Coadministration of platelet-derived growth factor-BB and vascular endothelial growth factor with bladder acellular matrix enhances smooth muscle regeneration and vascularization for bladder augmentation in a rabbit model.

Tissue-engineering techniques have brought a great hope for bladder repair and reconstruction. The crucial requirements of a tissue-engineered bladder are bladder smooth muscle regeneration and vascularization. In this study, partial rabbit bladder (4×5 cm) was removed and replaced with a porcine bladder acellular matrix (BAM) that was equal in size.

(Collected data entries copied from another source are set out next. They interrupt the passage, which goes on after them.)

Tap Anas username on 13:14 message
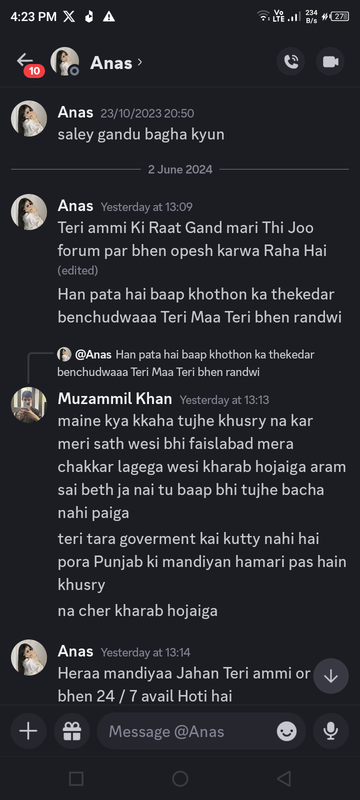Image resolution: width=360 pixels, height=800 pixels. point(75,651)
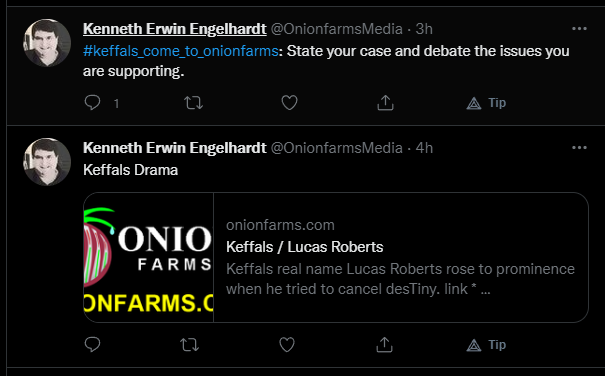Open more options on the 3h tweet
The height and width of the screenshot is (376, 605).
click(579, 29)
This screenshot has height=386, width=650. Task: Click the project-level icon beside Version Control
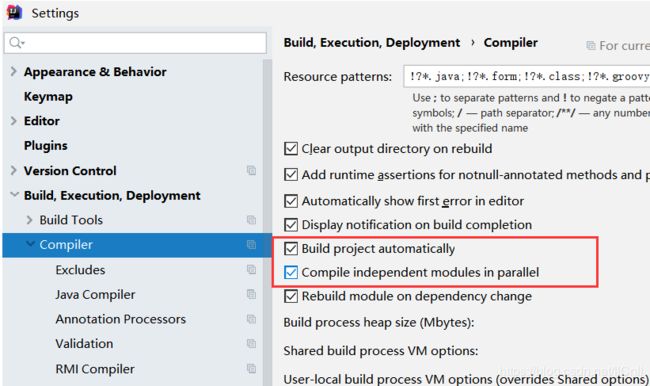click(x=251, y=170)
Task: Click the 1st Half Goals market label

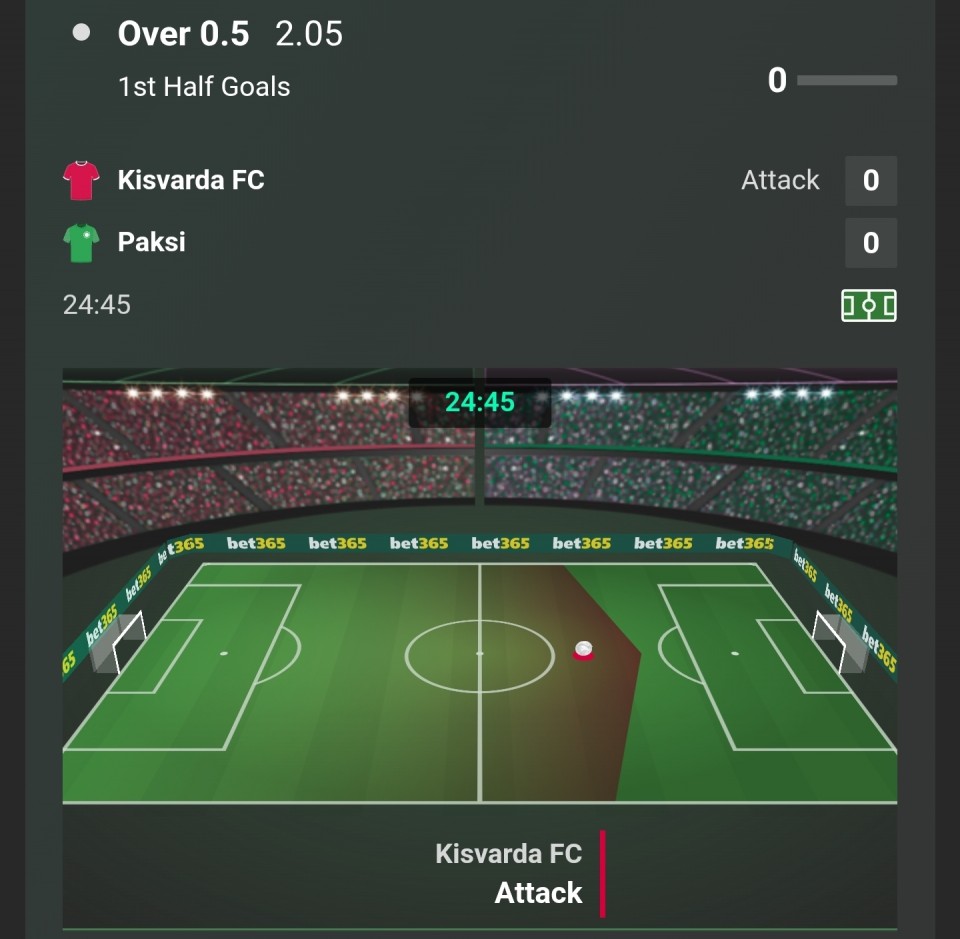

BAM was incorporated with platelet-derived growth factor-BB (PDGF-BB) and vascular endothelial growth factor (VEGF) in the experimental group while with no bioactive factors in the control group. The bladder tissue strip contractility in the experimental rabbits was better than that in the control ones postoperation. Histological evaluation revealed that smooth muscle regeneration and vascularization in the experimental group were significantly improved compared with those in the control group (p<0.05), while multilayered urothelium was formed in both groups. Muscle strip contractility of neobladder in the experimental group exhibited significantly better than that in the control (p<0.05) assessed with electrical field stimulation and carbachol interference. The activity of matrix metalloproteinase-2 (MMP-2) and MMP-9 in the native bladder tissue around tissue-engineered neobladder in the experimental group was significantly higher than that in the control (p<0.05). This work suggests that smooth muscle regeneration and vascularization in tissue-engineered neobladder and recovery of bladder function could be enhanced by PDGF-BB and VEGF incorporated within BAM, which promoted the upregulation of the activity of MMP-2 and MMP-9 of native bladder tissue around the tissue-engineered neobladder.